OpenRefine 2024 Barcamp: Making OpenRefine more useful as exploratory tool

In this session (see Barcamp page), we discussed how crucial data visualization is for research. When you get new data, evaluating its quality and creating visual representations is important. However, doing this in OpenRefine is difficult because the interface lacks good visualization features, and the facets are too small. Currently, the process involves:

  1. Cleaning the data in OpenRefine.
  2. Exporting the data to create visualizations in R or Excel.
  3. Identifying any outliers.
  4. Going back to OpenRefine to address any issues that were identified.
  5. Repeating the process if further inconsistencies are discovered.

While data integrity is a critical aspect, this session focuses on enhancing visualization capabilities in OpenRefine. However, we also recognize a strong interest in improving data integrity validation.

List of Visualization Improvements Identified

Overall Improvements

Several participants expressed the wish to allow Pop Out of the facet to allow for larger visuals

@mack-v suggested it would be beneficial to generate visualizations for reporting, saving, and sharing. The ability to save visualizations would be especially useful as OpenRefine projects are not easily shared. This feature could potentially be developed as a plugin.

Facet History

@jfaurel, @thadguidry, and @ostephens indicated that closing a facet accidentally results in losing it, which is problematic, especially with custom GREL expressions.

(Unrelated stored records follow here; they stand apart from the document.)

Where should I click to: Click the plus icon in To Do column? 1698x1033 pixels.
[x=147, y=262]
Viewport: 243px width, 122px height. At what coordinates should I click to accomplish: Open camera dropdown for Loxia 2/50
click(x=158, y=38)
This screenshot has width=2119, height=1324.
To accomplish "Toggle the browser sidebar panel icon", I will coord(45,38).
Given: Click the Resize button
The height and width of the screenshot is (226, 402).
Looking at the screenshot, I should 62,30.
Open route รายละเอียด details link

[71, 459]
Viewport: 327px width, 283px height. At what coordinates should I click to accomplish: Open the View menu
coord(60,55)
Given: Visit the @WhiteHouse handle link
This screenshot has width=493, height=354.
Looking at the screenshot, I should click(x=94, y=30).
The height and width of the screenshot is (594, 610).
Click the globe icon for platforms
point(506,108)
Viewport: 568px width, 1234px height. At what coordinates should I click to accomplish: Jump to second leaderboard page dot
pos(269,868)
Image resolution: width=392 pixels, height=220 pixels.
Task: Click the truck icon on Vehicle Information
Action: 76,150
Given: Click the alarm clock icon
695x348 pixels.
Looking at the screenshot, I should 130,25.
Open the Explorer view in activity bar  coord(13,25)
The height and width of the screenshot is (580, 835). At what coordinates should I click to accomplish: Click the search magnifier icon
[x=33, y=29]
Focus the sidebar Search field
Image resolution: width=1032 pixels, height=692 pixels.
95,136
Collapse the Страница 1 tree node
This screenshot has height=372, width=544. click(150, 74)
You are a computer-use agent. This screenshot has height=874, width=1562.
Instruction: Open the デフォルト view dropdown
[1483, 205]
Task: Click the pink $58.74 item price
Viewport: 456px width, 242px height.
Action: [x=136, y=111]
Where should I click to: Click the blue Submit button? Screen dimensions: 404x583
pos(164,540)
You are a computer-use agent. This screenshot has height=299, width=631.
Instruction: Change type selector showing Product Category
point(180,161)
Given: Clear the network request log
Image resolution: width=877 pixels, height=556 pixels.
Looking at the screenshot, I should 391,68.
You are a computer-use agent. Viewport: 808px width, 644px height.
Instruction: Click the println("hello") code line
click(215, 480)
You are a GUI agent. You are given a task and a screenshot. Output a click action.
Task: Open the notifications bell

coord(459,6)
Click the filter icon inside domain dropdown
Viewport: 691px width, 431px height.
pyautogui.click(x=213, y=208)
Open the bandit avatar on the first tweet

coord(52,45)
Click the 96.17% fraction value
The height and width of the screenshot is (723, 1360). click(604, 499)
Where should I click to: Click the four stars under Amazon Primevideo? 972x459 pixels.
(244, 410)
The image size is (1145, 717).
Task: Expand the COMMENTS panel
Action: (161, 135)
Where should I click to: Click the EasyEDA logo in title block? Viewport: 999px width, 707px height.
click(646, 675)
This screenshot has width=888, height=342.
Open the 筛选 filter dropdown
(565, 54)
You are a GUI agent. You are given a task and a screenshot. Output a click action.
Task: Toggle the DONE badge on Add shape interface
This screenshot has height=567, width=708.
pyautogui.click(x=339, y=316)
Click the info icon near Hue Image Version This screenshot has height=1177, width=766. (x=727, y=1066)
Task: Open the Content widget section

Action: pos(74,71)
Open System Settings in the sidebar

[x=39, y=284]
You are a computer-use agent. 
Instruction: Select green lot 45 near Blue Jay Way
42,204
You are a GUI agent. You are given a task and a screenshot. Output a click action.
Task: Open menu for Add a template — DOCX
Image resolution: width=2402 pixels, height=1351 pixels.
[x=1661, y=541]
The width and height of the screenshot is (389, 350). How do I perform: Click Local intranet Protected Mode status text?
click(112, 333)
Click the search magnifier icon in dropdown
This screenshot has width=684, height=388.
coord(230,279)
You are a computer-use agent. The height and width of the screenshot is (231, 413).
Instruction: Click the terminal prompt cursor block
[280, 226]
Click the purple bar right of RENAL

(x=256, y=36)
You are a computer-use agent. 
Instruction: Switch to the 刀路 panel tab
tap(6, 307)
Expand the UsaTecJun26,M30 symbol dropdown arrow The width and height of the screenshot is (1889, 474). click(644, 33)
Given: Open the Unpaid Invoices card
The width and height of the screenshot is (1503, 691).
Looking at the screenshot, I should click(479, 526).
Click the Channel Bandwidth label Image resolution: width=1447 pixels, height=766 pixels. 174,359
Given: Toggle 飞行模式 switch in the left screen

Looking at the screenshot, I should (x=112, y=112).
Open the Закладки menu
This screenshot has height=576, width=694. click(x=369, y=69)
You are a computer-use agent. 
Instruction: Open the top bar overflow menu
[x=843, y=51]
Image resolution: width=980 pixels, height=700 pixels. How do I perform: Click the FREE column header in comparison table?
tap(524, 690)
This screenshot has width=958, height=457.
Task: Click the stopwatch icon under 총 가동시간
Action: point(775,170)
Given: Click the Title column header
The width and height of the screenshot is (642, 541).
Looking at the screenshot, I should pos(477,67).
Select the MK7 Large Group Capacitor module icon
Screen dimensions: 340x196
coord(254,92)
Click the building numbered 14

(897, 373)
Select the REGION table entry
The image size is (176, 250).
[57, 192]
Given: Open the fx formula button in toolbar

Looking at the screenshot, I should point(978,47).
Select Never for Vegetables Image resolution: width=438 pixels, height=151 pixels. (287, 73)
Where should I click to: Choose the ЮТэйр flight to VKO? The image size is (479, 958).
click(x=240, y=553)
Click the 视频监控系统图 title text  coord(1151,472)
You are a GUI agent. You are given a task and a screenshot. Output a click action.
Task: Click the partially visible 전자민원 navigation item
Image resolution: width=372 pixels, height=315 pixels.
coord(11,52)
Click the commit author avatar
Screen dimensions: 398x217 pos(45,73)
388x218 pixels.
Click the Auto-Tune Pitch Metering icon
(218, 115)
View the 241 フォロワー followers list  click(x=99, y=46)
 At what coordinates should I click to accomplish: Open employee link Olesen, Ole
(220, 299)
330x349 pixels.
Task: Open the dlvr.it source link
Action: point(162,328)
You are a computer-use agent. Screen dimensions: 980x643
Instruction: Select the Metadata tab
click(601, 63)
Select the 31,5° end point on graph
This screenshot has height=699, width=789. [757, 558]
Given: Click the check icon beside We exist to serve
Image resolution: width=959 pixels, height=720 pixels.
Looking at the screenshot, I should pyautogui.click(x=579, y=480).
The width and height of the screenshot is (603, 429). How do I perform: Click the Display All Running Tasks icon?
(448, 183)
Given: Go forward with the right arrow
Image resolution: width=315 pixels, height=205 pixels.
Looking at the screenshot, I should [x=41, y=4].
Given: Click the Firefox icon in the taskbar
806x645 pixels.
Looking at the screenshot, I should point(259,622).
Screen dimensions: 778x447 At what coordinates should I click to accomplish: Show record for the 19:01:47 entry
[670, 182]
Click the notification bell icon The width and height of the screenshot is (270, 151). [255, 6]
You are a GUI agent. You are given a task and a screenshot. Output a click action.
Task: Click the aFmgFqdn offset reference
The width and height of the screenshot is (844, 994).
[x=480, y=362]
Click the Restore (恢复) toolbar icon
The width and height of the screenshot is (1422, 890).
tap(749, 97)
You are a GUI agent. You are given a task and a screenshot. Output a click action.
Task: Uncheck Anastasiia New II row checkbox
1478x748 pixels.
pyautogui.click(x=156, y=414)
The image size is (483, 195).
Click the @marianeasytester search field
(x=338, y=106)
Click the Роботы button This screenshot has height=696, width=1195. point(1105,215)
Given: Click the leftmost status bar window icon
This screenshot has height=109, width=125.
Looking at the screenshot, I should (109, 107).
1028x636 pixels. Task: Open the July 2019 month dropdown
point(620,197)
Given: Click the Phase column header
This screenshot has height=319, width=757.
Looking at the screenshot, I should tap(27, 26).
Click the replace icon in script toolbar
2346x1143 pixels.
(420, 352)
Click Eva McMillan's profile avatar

It would be nice to see the history of created facets.

Data Type Enhancements

Associating a data type to a column or other constraints and being notified of inconsistencies would eliminate the need to create facets for this purpose. @thadguidry indicated this could be implemented using coloring or indicators for data type outliers. See the conversation Exposing datatype statistics in columns.

Basic Stats

@ostephens suggested better statistics on numeric values could be provided as discussed in #2001. The refine-stats extension is incompatible with the latest OpenRefine release and limits results to a pop-up instead of a facet.

Additional resources:

Histogram/Timeline Improvements

Limitations of the number and timeline facets include:

  • Uncontrollable binning
  • Ineffective graphs and sliders due to binning issues
  • Outliers significantly affect binning, making facets useless for "normal" ranges

Most participant expressed better control on boundaries is needed. See #5168 and #3248.

Enhancing Scatterplot Usability

@jfaurel and @ostephens demonstrated how the scatterplot can function as exploratory tools, but it is not very usable. Enhancements could include making it larger, allowing data drill-down, and starting from a blank canvas with selectable variables. Currently, selecting the right pair of columns is difficult when the project has numerous numerical columns.

Map Facet

@jfaurel reaffirmed that OpenRefine's scope is to clean datasets, not generate maps. It should identify outliers rather than produce publishable maps. Users currently use scatterplots masquerading as maps, which is not optimal. Having a proper map facet will allow to quickly visualize the distribution of long/lat coordinate to identify outlier.

@HannaMeiners suggested interactions with OpenStreetMap, possibly using tools like Leaflet. @martin asked about improving OpenRefine's relationship with the OSM community.

Additional resource: Georefine extension.


During the conversation we also discussed potential solution for implementation.
@ostephens asked what backend and frontend tools support this type of experience?

@thadguidry mentionned visualization, especially for geo-mapping, should live outside OpenRefine (or as an extension). Tools like Apache Superset could be used for analysis if we opened a data API for the data grid. Filtering and narrowing fall under OpenRefine's scope.

Mermaid was suggested as another option. Mermaid is a markdown-inspired diagramming tool, completely browser-based, making integration with web-based software easy. It could be used for rendering and customizing advanced diagrams in OpenRefine and for exporting diagrams for reports or documentation.

Several contributor discussed the option to open OpenRefine API for other tools to access its data

  • @Michael_Markert: Exposing data in OpenRefine via API to directly access the entire "dataframe" or individual columns would eliminate the need for saving, exporting, and re-importing for intermediary step. See #1226 for discussion about exposing the entire grid to external languages (e.g., R).
  • @thadguidry: This idea was discussed early (in 2010) to have a database within OpenRefine's backend but was postponed due to other priorities.